Uma oportunidade para as mulheres se reinventarem
Na menopausa o corpo passa por inúmeras mudanças e, com ele, a mente também muda. "Passamos de uma fase muito centrada no eu - nos objetivos profissionais e familiares, na concretização de metas estabelecidas - para entrarmos numa fase do nós - em que a mulher está mais disponível, mais aberta à comunidade. Mudam as perspetivas e as prioridades, é uma altura de nos reinventarmos", indica Minnie Freudenthal, que define um processo em quatro passos para alavancar a mudança que se quer realizar:
- "Wordling" - avaliar a nossa presença em cada fase da vida, compreender o que se está a pensar;
- "Envisioning" - perguntarmos "quem queremos ser?" ou "quem queremos ser daqui a 20 anos?". Definir objetivos é importante. "A energia para mudar vem do valor que dermos a isso, sem valor não há mudança", afirma a médica;
- "Embodiement" - trazer o conhecimento para a prática. Não basta saber o que temos de fazer, é preciso agir de facto. "Trazer as mudanças para o nosso corpo, a nossa casa, as nossas equipas, tudo o que nos envolve";
- Reflexão - avaliar o processo, perceber o que estamos a fazer bem e mal, melhorar.

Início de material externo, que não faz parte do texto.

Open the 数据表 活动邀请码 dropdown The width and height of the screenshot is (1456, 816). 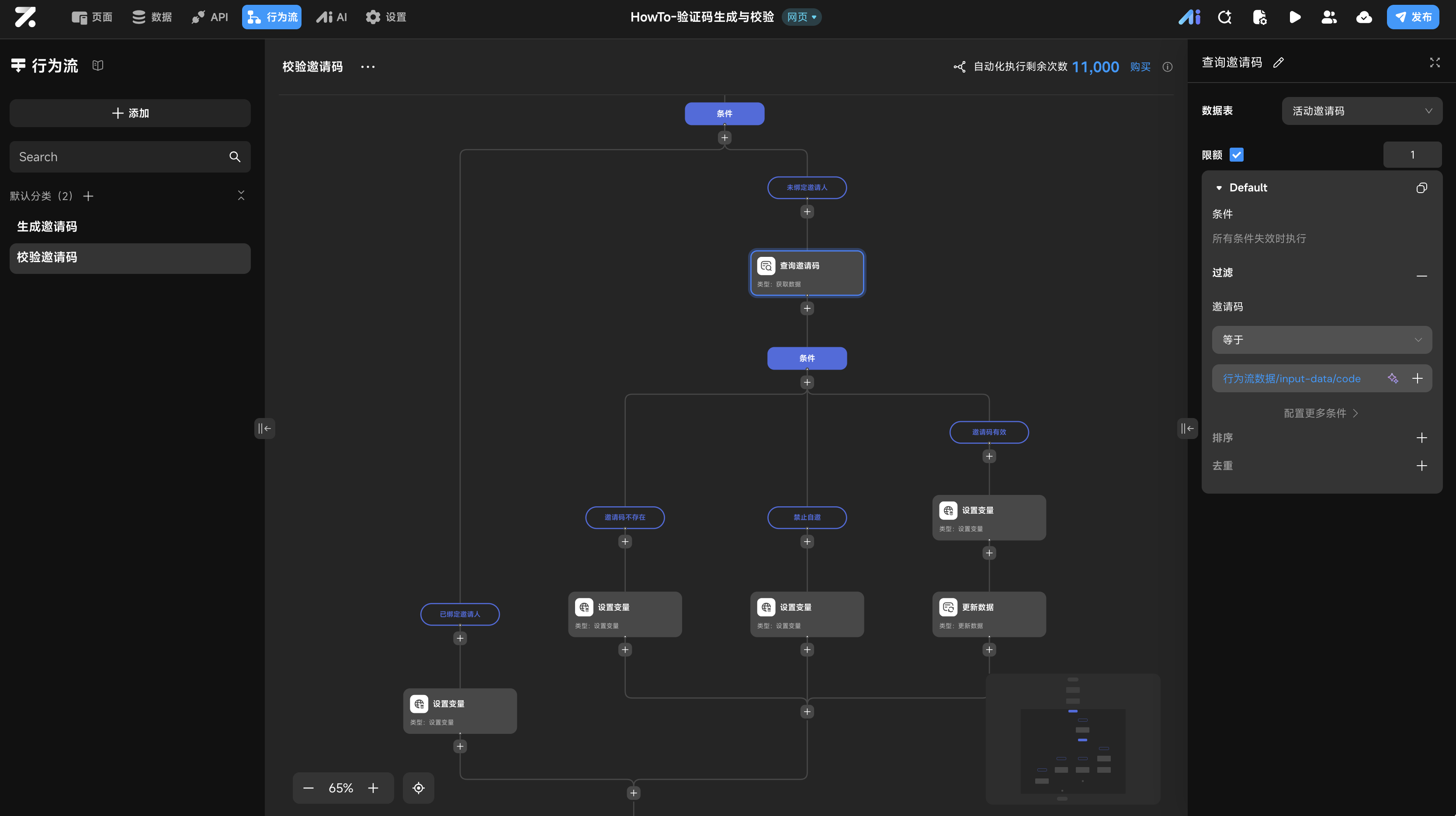(x=1362, y=111)
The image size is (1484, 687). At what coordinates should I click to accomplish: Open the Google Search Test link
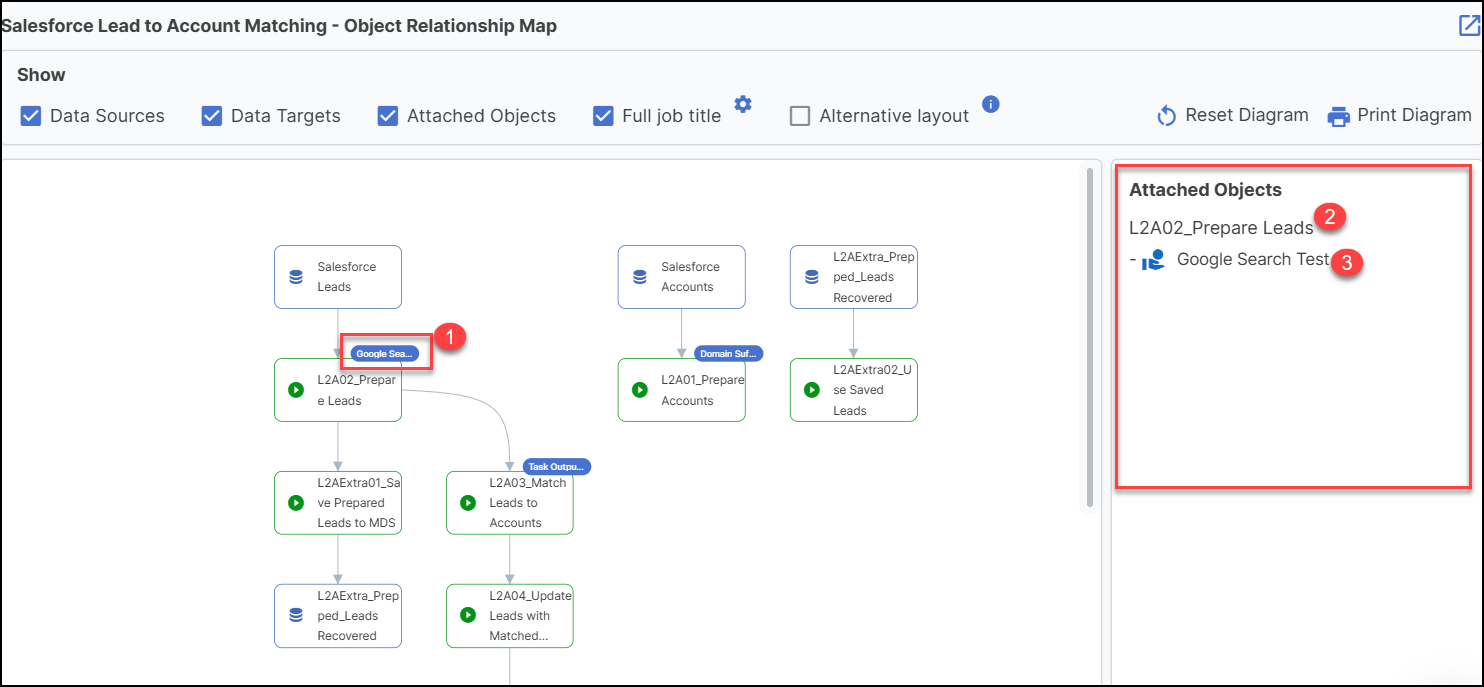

Resumindo, esta é uma boa oportunidade para a mulher parar, pensar na sua vida e mudar. "Continuamos a naturalizar o desconforto, esquecendo-nos que o ser humano tende para o equilíbrio e bem-estar. Em simultâneo, a cultura ocidental glorifica a exaustão e o ser muito ocupado, que não significa necessariamente ser produtivo e bem sucedido. Fazemos muitas coisas ao mesmo tempo, mas depois não sobram minutos no dia para simplesmente sermos e sentirmos", avisa a psicóloga Filipa Jardim. "Complementarmente, a mulher, em particular, continua a acumular tarefas e papéis na sociedade atual, acreditando por vezes poder ser uma super heroína, o que naturalmente a leva a grandes sacrifícios enquanto cuidadora, desvalorizando o seu autocuidado e bem-estar. Todos estes fatores aumentam a resignação e sintomas de mal-estar, alguns deles relacionados com a menopausa, retardando a adoção de um estilo de vida saudável e a procura de ajuda especializada por parte das mulheres, que são mais reativas do que preventivas no que diz respeito à sua saúde."
"Quase todas as doenças da modernidade são sequelas dos nossos hábitos", sublinha a médica Minnie Freudenthal. "Se nós tivéssemos uma saúde de inteligência emocional dávamos importância a outras coisas. Não temos treino da mente, isso não nos é ensinado nem na família nem na escola. E, por isso, deixamo-nos levar. Mas se não fizermos nada a avalanche vai chegar de qualquer maneira. Temos de saber dizer não ao que nos faz mal e ter confiança na nossa capacidade de mudar."